» What you should do: Resume the passage on healthcare worker burnout, picking up after its last sentence.

══ Passage provided

Healthcare worker burnout isn’t new; studies show that burnout among doctors and nurses was prevalent before the pandemic and was deemed “a public health crisis.” The onset of the coronavirus pandemic has only exacerbated the situation, placing an even greater strain on healthcare workers.

In a survey conducted by the American Nurses Foundation, titled Pulse on the Nation’s Nurses COVID-19 Survey Series: COVID-19 Impact Assessment Survey, over 1,800 nurses from Texas were surveyed; eighty-nine percent of the respondents were women. Sixty-six percent of the respondents reported they had plans to leave or had considered leaving nursing.

The primary reasons listed for leaving the profession were the effect of the job on their mental health, followed by the strain of insufficient staffing.

════
══ Record extracts

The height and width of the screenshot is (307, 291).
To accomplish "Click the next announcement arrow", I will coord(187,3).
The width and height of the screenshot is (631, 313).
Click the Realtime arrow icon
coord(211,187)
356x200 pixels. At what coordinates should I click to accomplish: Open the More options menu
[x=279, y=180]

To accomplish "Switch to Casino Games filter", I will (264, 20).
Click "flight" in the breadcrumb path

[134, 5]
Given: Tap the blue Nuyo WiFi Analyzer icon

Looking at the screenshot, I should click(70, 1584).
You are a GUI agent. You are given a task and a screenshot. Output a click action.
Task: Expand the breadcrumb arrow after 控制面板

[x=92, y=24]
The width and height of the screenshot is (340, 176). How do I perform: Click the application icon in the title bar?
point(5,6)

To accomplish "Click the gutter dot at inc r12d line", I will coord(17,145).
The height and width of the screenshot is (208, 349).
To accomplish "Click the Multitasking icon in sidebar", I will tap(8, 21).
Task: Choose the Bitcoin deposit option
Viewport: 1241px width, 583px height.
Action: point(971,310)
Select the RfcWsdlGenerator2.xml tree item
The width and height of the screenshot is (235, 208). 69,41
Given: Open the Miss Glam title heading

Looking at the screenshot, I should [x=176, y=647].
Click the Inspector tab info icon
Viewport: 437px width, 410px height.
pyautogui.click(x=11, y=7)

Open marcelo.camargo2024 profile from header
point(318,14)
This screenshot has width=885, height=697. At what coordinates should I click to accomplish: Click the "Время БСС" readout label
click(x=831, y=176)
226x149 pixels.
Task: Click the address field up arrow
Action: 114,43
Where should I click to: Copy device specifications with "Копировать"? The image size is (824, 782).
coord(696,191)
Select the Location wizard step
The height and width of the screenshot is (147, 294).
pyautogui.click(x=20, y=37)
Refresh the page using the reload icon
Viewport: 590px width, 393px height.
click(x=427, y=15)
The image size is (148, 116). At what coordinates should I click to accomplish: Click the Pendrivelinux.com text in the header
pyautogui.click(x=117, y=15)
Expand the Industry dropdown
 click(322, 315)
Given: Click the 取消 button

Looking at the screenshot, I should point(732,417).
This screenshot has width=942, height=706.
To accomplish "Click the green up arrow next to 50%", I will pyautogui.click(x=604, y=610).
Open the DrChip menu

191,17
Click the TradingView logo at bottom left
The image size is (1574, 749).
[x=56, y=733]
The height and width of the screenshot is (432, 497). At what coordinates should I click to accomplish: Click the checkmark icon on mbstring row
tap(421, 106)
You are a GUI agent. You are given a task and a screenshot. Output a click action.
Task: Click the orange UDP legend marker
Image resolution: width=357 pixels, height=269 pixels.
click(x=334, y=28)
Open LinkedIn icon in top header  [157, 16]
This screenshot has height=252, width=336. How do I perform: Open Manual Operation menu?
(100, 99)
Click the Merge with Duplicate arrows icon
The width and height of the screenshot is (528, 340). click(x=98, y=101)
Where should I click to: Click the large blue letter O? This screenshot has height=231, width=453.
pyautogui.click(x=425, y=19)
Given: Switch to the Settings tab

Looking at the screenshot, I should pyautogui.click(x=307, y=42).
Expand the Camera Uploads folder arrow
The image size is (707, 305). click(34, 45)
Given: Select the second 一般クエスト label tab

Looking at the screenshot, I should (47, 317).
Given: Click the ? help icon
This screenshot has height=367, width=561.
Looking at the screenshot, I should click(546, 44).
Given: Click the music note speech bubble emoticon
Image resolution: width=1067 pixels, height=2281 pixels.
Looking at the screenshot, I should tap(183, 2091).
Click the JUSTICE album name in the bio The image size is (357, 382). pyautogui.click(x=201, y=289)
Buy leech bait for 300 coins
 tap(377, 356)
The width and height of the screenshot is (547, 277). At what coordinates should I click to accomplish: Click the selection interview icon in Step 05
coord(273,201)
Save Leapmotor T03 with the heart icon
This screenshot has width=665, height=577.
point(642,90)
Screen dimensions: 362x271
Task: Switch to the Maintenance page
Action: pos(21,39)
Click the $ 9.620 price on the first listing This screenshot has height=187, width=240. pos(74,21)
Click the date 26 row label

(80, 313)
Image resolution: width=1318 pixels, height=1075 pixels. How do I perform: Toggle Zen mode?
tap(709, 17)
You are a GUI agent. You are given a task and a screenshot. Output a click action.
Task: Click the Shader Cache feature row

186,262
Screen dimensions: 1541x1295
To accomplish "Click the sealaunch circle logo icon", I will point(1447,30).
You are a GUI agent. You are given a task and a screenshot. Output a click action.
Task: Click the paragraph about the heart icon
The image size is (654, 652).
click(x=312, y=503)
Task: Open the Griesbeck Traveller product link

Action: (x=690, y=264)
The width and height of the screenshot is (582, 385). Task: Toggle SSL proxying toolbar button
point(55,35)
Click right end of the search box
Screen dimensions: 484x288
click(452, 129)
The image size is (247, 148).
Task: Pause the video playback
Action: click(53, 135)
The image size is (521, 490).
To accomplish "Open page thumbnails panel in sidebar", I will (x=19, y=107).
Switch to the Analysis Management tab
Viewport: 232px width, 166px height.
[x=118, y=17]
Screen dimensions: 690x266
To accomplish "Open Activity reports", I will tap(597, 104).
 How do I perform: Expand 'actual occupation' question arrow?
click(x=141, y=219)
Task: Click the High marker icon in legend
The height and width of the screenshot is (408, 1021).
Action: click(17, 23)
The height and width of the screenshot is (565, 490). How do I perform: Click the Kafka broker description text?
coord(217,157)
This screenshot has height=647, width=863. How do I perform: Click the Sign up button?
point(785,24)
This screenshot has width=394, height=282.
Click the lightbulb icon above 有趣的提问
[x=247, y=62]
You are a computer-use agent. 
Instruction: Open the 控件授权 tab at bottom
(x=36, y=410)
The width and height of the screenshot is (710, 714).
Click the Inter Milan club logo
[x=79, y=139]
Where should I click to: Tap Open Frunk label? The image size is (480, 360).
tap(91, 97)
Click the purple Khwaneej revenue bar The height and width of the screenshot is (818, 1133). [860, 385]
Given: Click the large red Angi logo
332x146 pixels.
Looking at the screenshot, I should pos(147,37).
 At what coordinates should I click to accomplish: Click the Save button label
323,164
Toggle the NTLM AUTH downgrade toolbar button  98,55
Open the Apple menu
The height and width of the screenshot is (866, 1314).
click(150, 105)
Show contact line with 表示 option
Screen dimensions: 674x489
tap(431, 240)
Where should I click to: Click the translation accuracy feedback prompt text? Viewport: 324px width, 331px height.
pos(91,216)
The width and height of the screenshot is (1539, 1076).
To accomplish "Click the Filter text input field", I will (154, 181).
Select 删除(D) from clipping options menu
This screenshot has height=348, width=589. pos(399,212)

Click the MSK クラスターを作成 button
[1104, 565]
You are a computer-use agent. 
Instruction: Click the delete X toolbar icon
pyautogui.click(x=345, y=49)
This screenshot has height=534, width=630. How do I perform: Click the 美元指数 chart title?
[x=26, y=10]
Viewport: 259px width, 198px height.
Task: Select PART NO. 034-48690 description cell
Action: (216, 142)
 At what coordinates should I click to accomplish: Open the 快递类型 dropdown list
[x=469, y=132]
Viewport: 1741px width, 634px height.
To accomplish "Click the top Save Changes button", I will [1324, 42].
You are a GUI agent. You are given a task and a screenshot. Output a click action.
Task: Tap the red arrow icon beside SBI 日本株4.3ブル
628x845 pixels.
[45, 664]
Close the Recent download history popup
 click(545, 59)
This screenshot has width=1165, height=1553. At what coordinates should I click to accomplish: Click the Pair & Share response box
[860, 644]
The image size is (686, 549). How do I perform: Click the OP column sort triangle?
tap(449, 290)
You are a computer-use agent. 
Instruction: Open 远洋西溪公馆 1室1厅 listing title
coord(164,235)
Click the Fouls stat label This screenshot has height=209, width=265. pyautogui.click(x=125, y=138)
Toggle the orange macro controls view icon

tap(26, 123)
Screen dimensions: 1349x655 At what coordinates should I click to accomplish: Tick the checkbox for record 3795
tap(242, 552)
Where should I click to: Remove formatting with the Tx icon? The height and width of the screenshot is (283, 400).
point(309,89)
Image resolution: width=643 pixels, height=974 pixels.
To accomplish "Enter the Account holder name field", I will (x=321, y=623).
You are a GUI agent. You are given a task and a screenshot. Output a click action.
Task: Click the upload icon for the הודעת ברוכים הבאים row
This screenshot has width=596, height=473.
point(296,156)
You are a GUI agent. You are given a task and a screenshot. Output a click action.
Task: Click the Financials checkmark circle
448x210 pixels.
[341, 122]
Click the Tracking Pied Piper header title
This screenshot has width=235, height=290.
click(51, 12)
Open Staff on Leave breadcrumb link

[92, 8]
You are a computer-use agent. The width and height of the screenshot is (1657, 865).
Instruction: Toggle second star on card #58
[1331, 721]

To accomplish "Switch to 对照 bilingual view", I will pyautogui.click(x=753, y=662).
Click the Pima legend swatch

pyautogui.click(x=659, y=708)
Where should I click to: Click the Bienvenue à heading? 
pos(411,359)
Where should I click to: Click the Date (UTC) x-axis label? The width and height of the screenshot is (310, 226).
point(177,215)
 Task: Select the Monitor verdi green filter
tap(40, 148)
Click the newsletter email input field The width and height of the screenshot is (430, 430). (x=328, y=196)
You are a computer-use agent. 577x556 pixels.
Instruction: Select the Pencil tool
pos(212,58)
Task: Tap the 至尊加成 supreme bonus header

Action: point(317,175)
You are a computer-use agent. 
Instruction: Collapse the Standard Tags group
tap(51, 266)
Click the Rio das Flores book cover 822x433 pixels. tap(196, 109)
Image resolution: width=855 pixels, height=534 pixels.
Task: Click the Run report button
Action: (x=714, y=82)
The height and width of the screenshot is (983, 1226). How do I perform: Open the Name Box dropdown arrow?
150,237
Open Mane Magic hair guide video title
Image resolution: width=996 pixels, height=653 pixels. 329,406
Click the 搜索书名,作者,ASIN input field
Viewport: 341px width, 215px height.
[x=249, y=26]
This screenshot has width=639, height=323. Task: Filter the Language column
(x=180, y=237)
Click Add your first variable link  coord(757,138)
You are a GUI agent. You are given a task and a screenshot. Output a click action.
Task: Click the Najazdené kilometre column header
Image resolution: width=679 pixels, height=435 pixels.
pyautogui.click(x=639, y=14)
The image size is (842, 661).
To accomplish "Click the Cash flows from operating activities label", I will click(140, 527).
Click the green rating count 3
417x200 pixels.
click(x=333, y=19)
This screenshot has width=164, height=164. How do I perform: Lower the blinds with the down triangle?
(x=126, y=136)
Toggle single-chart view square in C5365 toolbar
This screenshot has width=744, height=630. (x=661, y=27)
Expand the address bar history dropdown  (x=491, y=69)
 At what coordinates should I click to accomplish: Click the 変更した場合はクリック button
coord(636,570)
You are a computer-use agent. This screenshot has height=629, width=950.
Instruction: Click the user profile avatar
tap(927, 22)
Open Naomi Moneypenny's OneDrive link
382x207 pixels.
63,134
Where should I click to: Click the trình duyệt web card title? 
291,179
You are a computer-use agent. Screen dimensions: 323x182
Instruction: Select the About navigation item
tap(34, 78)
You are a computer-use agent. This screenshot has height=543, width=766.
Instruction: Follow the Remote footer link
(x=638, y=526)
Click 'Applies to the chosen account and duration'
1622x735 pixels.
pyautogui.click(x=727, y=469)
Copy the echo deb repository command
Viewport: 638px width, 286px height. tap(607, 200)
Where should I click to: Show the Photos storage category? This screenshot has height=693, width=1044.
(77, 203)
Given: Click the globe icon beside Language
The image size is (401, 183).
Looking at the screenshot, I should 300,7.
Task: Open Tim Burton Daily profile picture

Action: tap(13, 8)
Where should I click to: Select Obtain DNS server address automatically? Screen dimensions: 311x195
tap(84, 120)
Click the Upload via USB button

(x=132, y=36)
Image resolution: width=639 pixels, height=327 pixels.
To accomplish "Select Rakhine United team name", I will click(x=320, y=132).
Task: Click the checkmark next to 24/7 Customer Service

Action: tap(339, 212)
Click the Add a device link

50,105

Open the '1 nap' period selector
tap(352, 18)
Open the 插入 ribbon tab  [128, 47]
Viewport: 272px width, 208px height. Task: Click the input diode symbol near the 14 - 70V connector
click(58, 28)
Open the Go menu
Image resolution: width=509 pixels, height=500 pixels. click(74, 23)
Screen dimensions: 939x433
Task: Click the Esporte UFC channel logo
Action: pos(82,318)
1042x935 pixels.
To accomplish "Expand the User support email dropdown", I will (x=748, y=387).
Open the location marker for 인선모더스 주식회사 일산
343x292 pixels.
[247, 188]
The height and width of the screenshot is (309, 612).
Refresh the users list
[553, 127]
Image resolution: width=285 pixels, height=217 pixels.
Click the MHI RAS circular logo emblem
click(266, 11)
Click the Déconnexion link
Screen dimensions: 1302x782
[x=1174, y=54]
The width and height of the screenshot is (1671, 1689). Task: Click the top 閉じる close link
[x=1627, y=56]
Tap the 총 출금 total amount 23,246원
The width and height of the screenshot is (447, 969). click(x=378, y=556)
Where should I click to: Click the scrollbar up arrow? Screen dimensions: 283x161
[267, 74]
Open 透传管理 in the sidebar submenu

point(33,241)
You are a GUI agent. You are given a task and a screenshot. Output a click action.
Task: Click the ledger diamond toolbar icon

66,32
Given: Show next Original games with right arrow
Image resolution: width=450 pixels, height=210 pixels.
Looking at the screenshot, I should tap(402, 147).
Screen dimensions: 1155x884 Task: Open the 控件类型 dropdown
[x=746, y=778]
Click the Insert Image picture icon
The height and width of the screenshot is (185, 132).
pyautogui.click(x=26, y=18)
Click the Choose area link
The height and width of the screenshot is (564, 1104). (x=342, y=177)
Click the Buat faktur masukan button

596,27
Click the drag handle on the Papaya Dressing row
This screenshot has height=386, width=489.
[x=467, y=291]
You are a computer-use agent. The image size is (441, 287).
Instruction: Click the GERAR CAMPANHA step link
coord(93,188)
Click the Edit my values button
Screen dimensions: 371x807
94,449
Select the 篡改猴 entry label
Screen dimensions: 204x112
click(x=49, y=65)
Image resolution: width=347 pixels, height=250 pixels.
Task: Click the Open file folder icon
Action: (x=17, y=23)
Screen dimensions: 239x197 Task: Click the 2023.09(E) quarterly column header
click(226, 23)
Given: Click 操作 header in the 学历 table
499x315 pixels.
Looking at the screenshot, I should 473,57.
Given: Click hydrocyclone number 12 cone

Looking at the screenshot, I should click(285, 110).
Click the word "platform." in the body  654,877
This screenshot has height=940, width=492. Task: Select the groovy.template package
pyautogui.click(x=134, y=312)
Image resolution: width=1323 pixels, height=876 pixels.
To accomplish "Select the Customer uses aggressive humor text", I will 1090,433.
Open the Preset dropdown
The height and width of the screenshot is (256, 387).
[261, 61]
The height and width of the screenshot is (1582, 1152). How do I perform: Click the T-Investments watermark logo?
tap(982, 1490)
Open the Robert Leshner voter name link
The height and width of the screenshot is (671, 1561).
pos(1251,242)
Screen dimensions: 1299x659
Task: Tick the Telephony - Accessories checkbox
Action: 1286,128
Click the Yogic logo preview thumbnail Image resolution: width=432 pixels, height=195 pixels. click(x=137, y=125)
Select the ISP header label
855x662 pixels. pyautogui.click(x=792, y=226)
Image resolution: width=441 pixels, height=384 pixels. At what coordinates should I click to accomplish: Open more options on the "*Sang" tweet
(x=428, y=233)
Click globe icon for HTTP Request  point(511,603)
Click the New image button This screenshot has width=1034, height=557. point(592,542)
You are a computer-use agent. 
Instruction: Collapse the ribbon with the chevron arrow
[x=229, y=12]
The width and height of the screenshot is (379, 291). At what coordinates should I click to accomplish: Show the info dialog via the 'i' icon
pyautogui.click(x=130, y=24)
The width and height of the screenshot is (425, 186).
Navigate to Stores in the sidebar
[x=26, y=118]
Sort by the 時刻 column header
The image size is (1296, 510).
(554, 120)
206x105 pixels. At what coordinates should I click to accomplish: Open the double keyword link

════

» Response below:
Melissa Martinez, a nurse from New Jersey, says, “I just returned to work after a six-month break. I moved from New Jersey and just landed in Florida. I wasn’t in a real rush to go back to work so taking the break refreshed me. So taking breaks was the answer for me.”

When it comes to fixing the issue, Williams echoes what a 2016 study by JAMA Internal Medicine found, “My job would be easier and more rewarding if I was appreciated [by leadership], if there was better staffing and fair monetary compensation.”